When I arrived home from work, I saw the garage door open, the floor swept out, my boxes and tools and coolers all in new positions throughout the garage. My nephew, Zach, had driven down from his home two states away to stay with me for a few days, to help me with odd jobs around the house so he could earn some money for school. He had just completed his freshman year of college and had $12 to his name. While I was at the office writing articles for my company’s website, he was here, cleaning my garage.
“Wow, it looks great!” I told him, impressed that the layer of dust that had accumulated on the storage shelves over the past couple of years had been washed away. The piles of dirt and salt that had dripped from my tires last winter also had been swept out into the gravel driveway. “You’ve made a lot of progress.”
Cleaning the garage was only part of the work Zach had done that first day. He had also removed the sheets of plastic that covered the wooden window frames in my old, drafty house, and he had washed all of the glass panes beneath them. Inside and out. The new toilet seats I had picked up at a nearby home improvement store had been successfully installed. He was quickly checking off items on the to-do list I had made for him.
“I rearranged some things in the garage,” he told me, as I looked around at his work.
“I see that,” I said, trying hard to resist the urge to put things back the way they were. I was new at this “employer” role, and I wanted him to feel good about the work he had done. He had done good work.
“I really like the way you moved this shelf and opened up the space over here,” I told him. “Maybe we could just move a few things back that I use the most, but overall, you’ve really improved the organization of the garage.” And it was true.
Only recently have I found myself in the position to pay other people for work I could easily do. Cleaning out the garage is not rocket science. But it is time consuming. As I get older and refine my priorities, there are some tasks that are worth paying other people to do. I also have stopped mowing my own lawn. I know a family with several boys who are eager to work hard and who need the money.
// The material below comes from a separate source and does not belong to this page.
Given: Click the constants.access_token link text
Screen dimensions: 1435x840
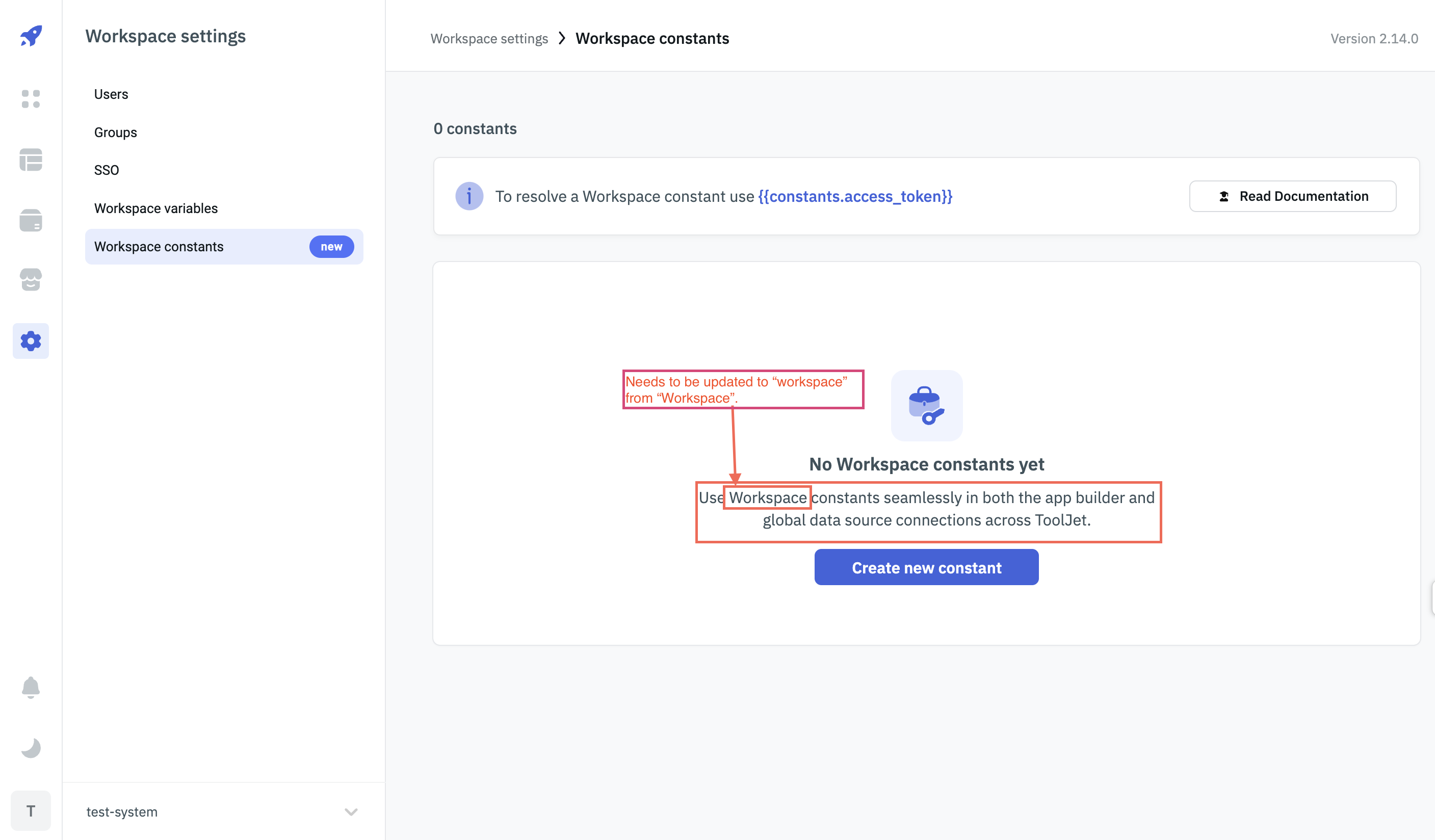Looking at the screenshot, I should (855, 196).
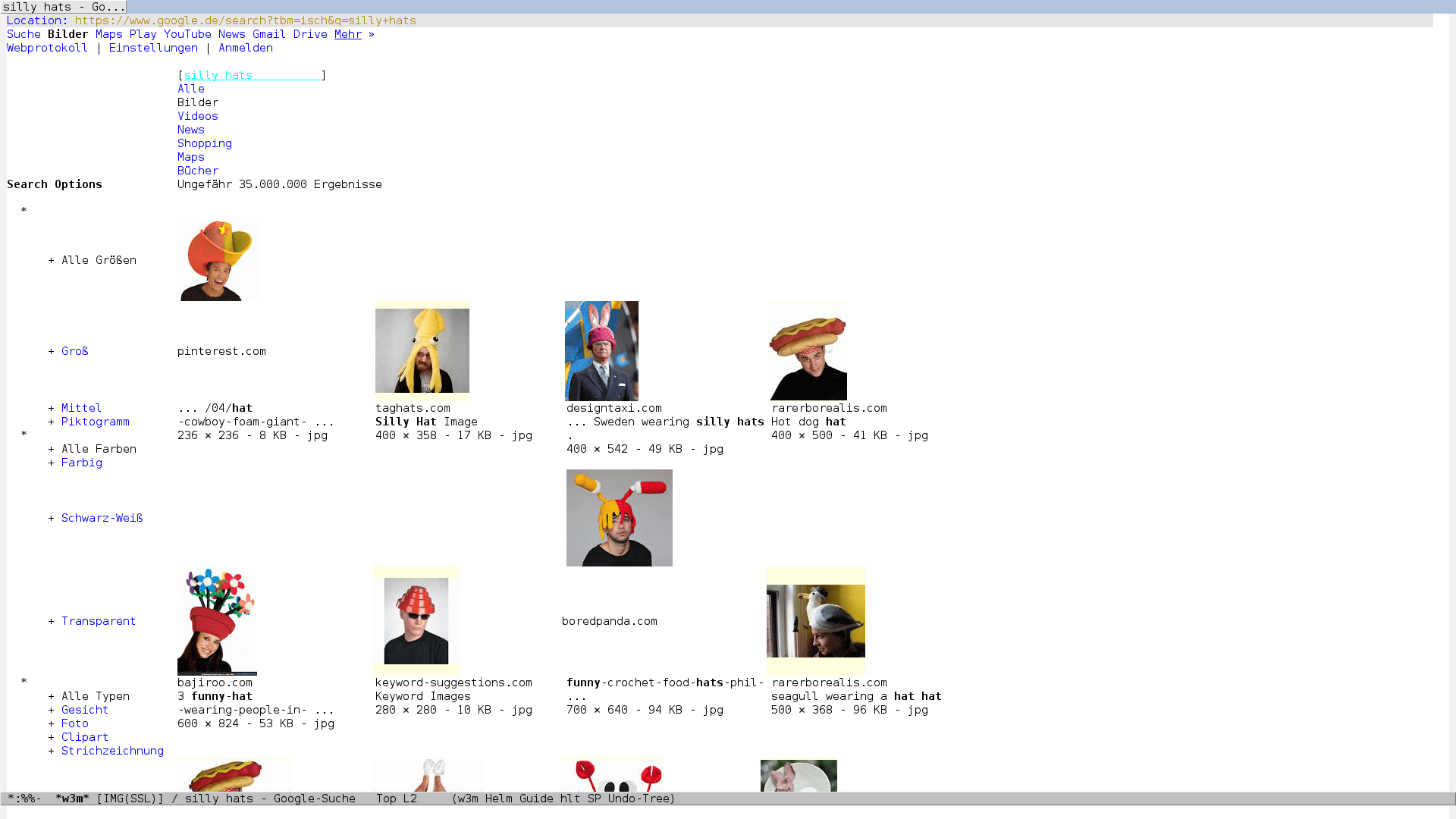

It helps both of us.
I come from a family of do-it-yourselfers, and I’m not talking just about chores like cleaning the garage or mowing. Even large projects—projects like remodeling a bathroom or putting new brakes on the car—were always done in-house by my dad. When I was younger, my mom sewed most of our clothes, and grew and preserved most of our food. Often it was for financial reasons; doing things themselves was a way to save money. But I have a hunch there was also a work ethic involved. If there was work to be done and we could do it, the choice was simple.
As my parents have grown older and have found themselves with more resources of their own, though, I have seen them begin to “outsource” more of their work, too. My mom hasn’t sewn in years, and when my dad’s house needed a new roof recently, he hired out the work.
So, while I learned early on to do the work that I could, I’m learning lately that I can’t do it all. Paying people to help me with work I could do frees me to do the work I want to do. And to rest from work, too.
On the way home from lunch out with Zach earlier that same day, I had stopped at the credit union to withdraw the cash I would need to pay him for his work. When I pulled the bills out of the little slot from the ATM machine, I handed them directly to Zach.
“Are you sure you want to give me the money before I even do the work?” he asked me.
“Sure,” I said. “And if you don’t do a good job, I’ll be here to make you redo it!” We laughed.
As Zach took the cash from my hand, I smiled. He wasn’t going to be rich with the amount I was giving him, but even to me, it was a lot of money. I had worked hard to earn it. But I knew he would, too.